Not the wretched ‘sequel’ movies that came out around the turn of the century, nor the sappy The Return of the Jedi, nor even the rather more interesting The Empire Strikes Back. The movie I loved was the very first Star Wars movie, plain Star Wars, long before it got its subtitle: A New Hope. It was magnificent. The very first scene created a sense of awe and shock and wonder for me, as the huge Empire battleship rumbled over my head. Then there was the fabulously imaginative bar scene, and the subversion of the “cute lil folks” trope: those desert dwellers were frightening people. As was Darth Vader: I had nightmares about him for months. George Lucas’ first Star Wars movie was a marvel, far surpassing the gadgetry of recent 3D movies.

It doesn’t however, pass the Bechdel test. No movie in the Star Wars franchise does. Clearly, that would have taken just too much imagination.


3 comments on “Star the twenty-eighth

  1. Pavlov's Cat says:

    Nearly there!

    Have you gone out and bought a Special Bottle for August 1 yet?

  2. Katherine says:

    Why the HELL does that page for the bechdel test hate me?
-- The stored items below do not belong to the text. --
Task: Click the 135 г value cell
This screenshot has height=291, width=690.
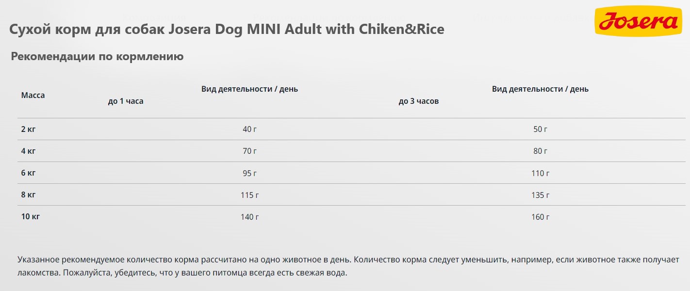Action: pyautogui.click(x=541, y=195)
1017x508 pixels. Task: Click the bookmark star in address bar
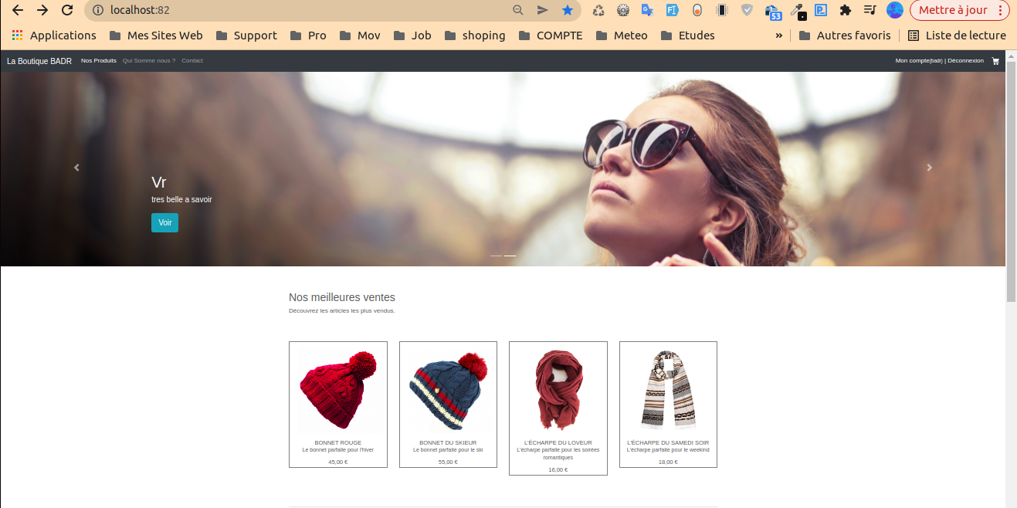[x=568, y=10]
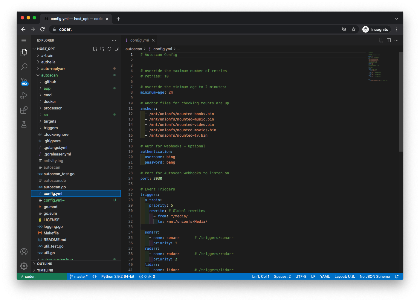Click the New File icon in explorer
The height and width of the screenshot is (302, 420).
[95, 49]
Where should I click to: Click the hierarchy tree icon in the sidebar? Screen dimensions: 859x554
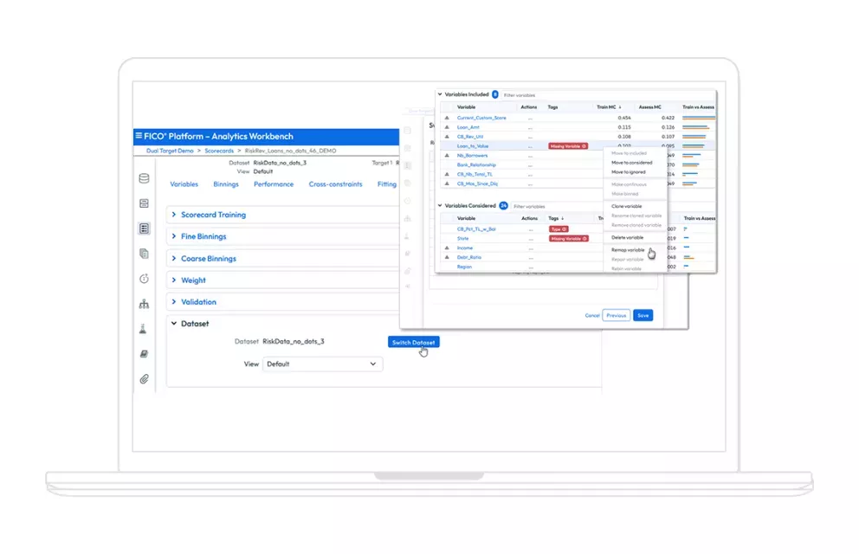click(143, 305)
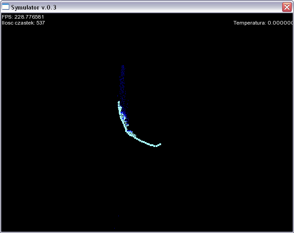The height and width of the screenshot is (233, 294).
Task: Click the particle count value 537
Action: pyautogui.click(x=41, y=22)
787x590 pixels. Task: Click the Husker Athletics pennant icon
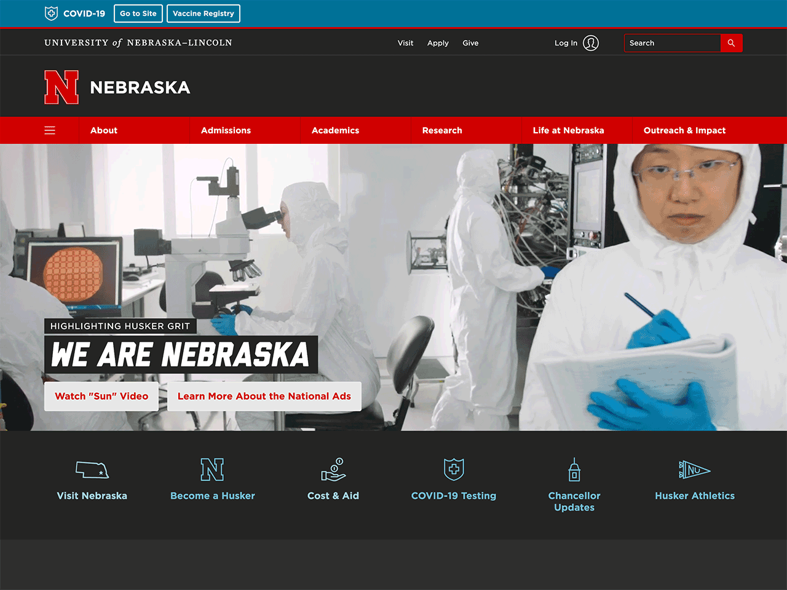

I can’t read most of the stuff on the page because they have a gigantic warning that OHNOES I’m using IE6. I’m browsing at work during my lunch break: I can’t download a different browser, and I can’t close the popup!

  3. stargazer says:

    i totally love the original 3 star wars films as well, the first one the most. i still remember the first time i saw it back in 1978? or 79? and i can watch it any number of times without getting the slightest bit bored. as for darth vader, well i remember introducing my kids to the film when it was on tv one night (as in “you guys just have to watch this, it’s great!). my youngest must have been around 3, and half way through the film she points to darth vader and says “that’s me! i’m him!”. and wouldn’t you know it, we had darth vader impersonations around our house for the next week. having a 3 year old that identified with darth vader? now that was scary.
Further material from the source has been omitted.